Let’s all go to the movies!
After a year of laptop screens, televisions and iPads, DOXA is inviting moviegoers back to the big screen—from the comfort of their car! As DOXA continues to adapt for its 2021 digital festival, the DOXA Drive-In is the most exciting innovation for 2021. A chance for you and your household to get out and see a few of this year’s standout films in a venue where documentaries rarely make it onto the bill.
Taking place over three nights from May 13 to 15, the DOXA Drive-In will host seven individual screenings for its automotive audiences at the PNE Amphitheatre, including a number of new documentaries by up-and-coming Vancouver filmmakers that represent some of DOXA 2021’s best.

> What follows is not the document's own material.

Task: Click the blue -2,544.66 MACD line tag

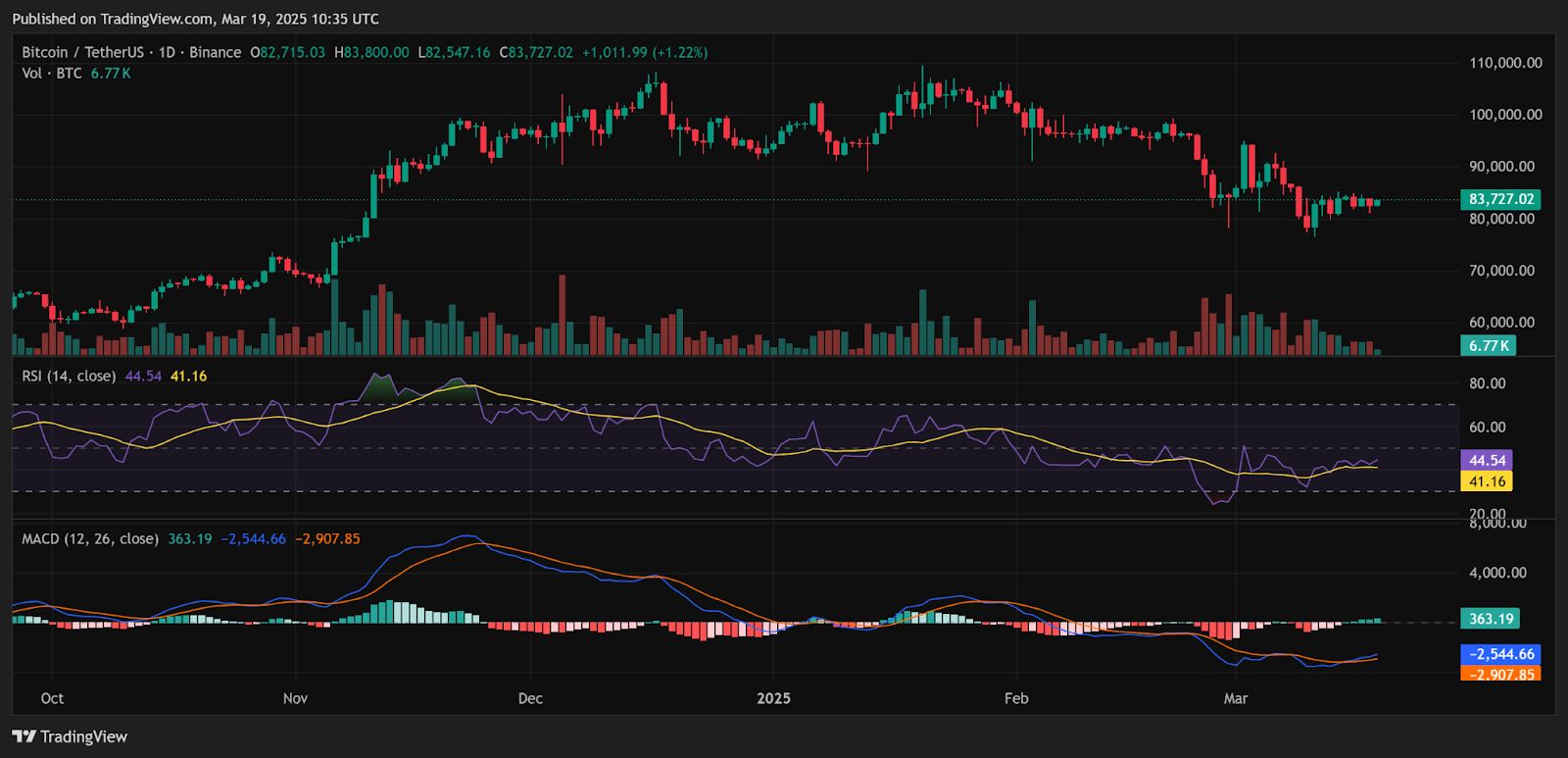Action: (1499, 654)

DOXA Drive-In features, Shannon Walsh’s The Gig is Up, one of the highlights of this year’s festival, which offers a glimpse into the rapidly expanding gig economy and the workers around the world whose livelihoods have become precarious under a culture of convenience. Another locally produced film, Brishkay Ahmed’s In the Rumbling Belly of Motherland, chronicles the saga of Zan TV, a female-operated and -oriented news agency in Kabul, Afghanistan. Ahmed’s film receives its world premiere at this year’s festival.
A major entry in this year’s Justice Forum, Vancouver-based director Elle-Máijá Tailfeathers’s Kímmapiiyipitssini: The Meaning of Empathy is an urgent look at the substance-use crisis and drug-poisoning epidemic unfolding on the Kainai First Nation in Alberta, while Sheona McDonald’s Dead Man’s Switch: a crypto mystery is an engrossing tale of death and the search for millions in missing crypto-currency that refutes the old adage “you can’t take it with you.”

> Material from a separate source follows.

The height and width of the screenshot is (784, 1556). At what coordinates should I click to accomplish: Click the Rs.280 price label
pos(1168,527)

For households with younger members, a special matinee presentation of Someone Like Me (featured as part of DOXA’s Rated Y for Youth program) will take place in the afternoon of Saturday May 15. Sean Horlor and Steve J. Adams’s film tells the story of Drake, a 22-year-old gay man from Uganda, as he resettles in Vancouver and builds a support network with other LGBTQ+ asylum claimants.

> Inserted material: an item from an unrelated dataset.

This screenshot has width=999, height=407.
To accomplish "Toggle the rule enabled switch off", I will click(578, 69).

Also screening are two music docs currently making waves on the international festival circuit. FANNY: The Right to Rock, Bobbi Jo Hart’s greatly anticipated rock doc about the first all-female, with Asian American and LGBTQ+ members, to release albums on a major label. Poly Styrene: I Am a Cliché is a look at the life of X-Ray Spex frontwoman Poly Styrene, whose complicated legacy as a pioneering Black woman in punk music is examined by her daughter, Celeste Bell, who directs the film in the company of Paul Sng.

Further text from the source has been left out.